Firms operating on longer timelines tend to have the opposite — broad mandates, diffuse ownership, and initiatives that drift through committees without producing a dollar of value.
LP scrutiny is intensifying. LPs are no longer asking whether AI exists in the portfolio. They’re asking how it’s embedded in value creation, whether it’s part of the diligence process, and critically, whether it will survive at exit.
“You can’t outsource AI for four years and expect it to show up at exit.” — Portfolio Operations Executive
AI value that resides with external vendors doesn’t appear in the CIM. Building internal capability — embedding AI into standard operating procedures inside the portfolio company — is what transfers at exit and what sophisticated buyers and LPs are beginning to price.
What to do about it:
- Restructure AI roadmaps into 90-to-180-day sprints with hard go/no-go decision points
- Kill initiatives that haven’t produced measurable results by day 90 — restart with better scoping, don’t extend timelines
- Develop an AI narrative for LP reporting: a value creation story with dollar outcomes, not a list of tools
- Prioritize initiatives that build durable internal capability at the portfolio company level
Closing the Distance Between Strategy and Results
The vast majority of firms are treating AI as a core operating expectation, but that same majority is failing primarily in change management. The firms succeeding are running 90-to-180-day cycles with explicit dollar targets attached to every initiative from day one.

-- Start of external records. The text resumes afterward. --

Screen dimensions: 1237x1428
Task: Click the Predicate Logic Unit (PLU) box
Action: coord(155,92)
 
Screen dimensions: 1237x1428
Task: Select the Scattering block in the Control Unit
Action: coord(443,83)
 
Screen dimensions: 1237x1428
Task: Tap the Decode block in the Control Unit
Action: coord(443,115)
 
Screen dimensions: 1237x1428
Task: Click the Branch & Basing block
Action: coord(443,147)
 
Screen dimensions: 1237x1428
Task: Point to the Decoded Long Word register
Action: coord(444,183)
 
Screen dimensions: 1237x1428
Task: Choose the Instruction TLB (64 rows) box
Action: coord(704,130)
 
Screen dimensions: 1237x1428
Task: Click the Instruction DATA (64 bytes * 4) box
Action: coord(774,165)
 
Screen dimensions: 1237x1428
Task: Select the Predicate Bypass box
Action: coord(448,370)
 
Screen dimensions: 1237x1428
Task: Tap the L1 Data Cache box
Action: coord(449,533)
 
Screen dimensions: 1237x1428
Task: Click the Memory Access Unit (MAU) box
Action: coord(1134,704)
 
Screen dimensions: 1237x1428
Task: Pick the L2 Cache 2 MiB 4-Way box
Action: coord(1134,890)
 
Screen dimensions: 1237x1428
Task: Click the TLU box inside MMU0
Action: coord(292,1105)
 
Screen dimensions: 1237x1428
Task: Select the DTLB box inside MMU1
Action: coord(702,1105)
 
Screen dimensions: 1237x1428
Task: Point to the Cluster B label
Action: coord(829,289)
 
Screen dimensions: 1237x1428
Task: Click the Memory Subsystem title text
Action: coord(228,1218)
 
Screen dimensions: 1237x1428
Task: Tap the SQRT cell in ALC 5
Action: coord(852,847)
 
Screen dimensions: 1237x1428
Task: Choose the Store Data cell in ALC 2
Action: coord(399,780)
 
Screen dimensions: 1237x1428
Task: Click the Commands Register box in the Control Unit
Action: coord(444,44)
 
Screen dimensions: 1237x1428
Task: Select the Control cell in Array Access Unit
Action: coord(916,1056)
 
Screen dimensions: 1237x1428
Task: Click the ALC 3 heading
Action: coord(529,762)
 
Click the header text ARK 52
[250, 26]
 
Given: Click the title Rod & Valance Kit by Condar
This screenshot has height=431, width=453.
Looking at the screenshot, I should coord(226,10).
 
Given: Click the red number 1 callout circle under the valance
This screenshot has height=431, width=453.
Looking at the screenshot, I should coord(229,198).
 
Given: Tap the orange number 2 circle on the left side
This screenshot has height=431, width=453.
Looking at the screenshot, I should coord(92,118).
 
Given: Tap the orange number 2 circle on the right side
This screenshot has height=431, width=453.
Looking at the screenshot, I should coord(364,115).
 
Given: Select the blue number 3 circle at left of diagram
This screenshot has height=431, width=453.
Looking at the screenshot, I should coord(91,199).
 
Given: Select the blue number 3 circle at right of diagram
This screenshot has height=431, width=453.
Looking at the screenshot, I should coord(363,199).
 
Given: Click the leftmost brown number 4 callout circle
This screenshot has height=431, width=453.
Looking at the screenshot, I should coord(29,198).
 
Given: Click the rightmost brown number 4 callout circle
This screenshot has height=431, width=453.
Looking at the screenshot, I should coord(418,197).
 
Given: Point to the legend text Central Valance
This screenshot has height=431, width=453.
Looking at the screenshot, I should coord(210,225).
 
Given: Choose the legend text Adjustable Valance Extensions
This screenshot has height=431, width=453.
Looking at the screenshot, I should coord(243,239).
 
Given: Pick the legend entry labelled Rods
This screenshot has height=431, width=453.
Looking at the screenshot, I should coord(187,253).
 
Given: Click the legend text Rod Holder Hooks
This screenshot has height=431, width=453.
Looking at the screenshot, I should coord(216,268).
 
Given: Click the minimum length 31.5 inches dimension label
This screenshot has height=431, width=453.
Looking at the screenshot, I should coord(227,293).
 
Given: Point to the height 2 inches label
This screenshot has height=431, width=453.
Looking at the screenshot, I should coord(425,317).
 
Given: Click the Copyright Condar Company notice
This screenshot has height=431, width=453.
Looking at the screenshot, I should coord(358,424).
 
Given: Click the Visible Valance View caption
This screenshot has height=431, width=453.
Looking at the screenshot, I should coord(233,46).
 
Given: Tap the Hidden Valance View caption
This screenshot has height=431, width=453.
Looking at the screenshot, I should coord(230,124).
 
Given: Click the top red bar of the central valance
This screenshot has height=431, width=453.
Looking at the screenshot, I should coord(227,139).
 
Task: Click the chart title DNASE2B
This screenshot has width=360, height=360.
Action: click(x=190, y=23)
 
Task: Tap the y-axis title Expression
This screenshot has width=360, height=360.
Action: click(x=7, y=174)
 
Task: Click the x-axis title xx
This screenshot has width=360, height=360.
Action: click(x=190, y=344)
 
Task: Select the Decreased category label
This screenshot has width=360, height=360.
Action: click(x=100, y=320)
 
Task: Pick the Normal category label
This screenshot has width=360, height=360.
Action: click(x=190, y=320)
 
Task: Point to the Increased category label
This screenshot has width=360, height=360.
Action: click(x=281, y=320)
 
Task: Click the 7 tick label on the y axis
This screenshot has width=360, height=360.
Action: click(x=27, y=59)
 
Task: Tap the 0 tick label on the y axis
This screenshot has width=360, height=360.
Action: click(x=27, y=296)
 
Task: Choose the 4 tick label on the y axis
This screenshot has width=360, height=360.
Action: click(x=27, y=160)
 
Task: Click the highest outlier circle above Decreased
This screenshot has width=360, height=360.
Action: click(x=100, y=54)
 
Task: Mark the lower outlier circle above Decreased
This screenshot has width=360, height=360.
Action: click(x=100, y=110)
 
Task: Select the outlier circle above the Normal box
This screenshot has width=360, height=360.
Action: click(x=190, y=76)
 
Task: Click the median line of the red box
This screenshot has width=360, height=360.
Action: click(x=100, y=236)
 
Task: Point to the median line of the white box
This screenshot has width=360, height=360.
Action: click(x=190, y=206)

The technology is not the constraint; it never was. The limitation is organizational — and that’s exactly where the right talent, the right mandate, and the right operating model make all the difference.
Methodology & Sources
Primary research: executive interviews conducted in December 2025 with portfolio operations leaders, operating partners, and AI/data heads across middle-market and large-cap private equity firms.
Third-party sources: McKinsey 2025 State of AI; MIT NANDA initiative; MIT/McKinsey joint research on AI payback periods in enterprise operations.